Il y a aussi d’autres pièges à éviter, comme l’explique Bruno Wattenbergh, ambassadeur innovation de l’entreprise EY Belgique. Par exemple, accorder trop d’importance à la solution réclamée par le client, « alors qu’il faut d’abord et surtout se concentrer sur le problème ».

Il n’en reste pas moins que la méthode Lean startup demeure aujourd’hui une valeur sûre pour de nombreuses entreprises, qui continuent d’appliquer à la lettre les principes édictés par Eric Ries.

Qu’avons-nous appris ?

  • Le Lean startup a été développé par l’entrepreneur Eric Ries. Expérimenter et apprendre : voilà le moteur de cette méthode. La marche à suivre : préciser l’idée, la tester auprès d’utilisateurs, puis confirmer ou supprimer les hypothèses de départ, inscrire de nouvelles hypothèses, etc. Les entrepreneurs peuvent faire évoluer leur idée afin qu’elle puisse satisfaire les attentes de la cible.
  • De nombreuses startups utilisent la méthode Lean startup pour élaborer des produits/services adaptés aux besoins et problèmes des utilisateurs, sans investir des sommes colossales.

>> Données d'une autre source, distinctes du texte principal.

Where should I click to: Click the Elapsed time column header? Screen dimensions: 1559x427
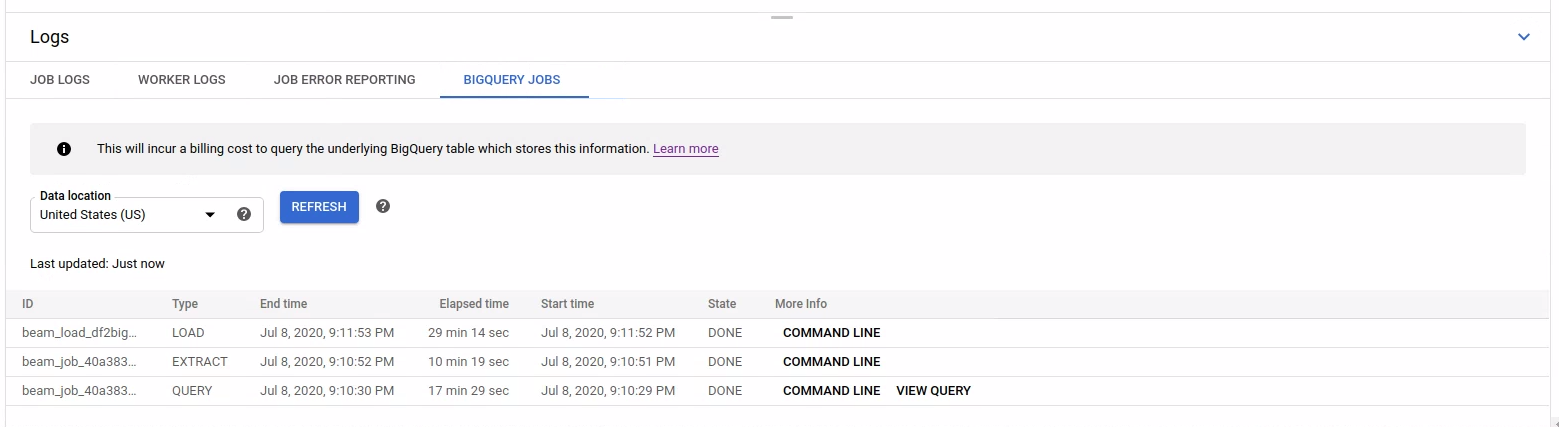point(474,304)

  • Le Lean canvas et le MVP (produit minimum viable) sont deux piliers incontournables de cette méthode. Le Lean canvas est un document vous permettant de formuler vos hypothèses, mais aussi d’inscrire les informations essentielles liées à la création du projet. Il est constitué de plusieurs cases (problème, solution, indicateurs de performance…). Quant au MVP, il constitue le produit « test » et possède déjà des fonctions essentielles aux yeux du client.

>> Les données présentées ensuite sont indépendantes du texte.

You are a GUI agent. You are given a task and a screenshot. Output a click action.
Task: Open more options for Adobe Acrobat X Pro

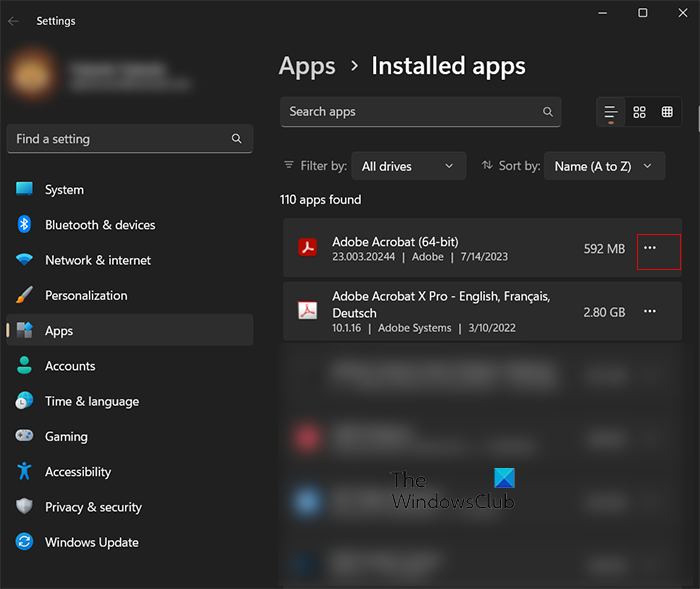pos(650,312)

  • Dans cette histoire, il ne faut pas partir de la solution, mais du besoin/problème en question. N’oubliez pas : votre vision personnelle peut être très différente de celle des utilisateurs.
  • Pour en savoir plus, n’hésitez pas à consulter le livre d’Eric Ries, Lean startup, adoptez l’innovation continue (éditions Pearson).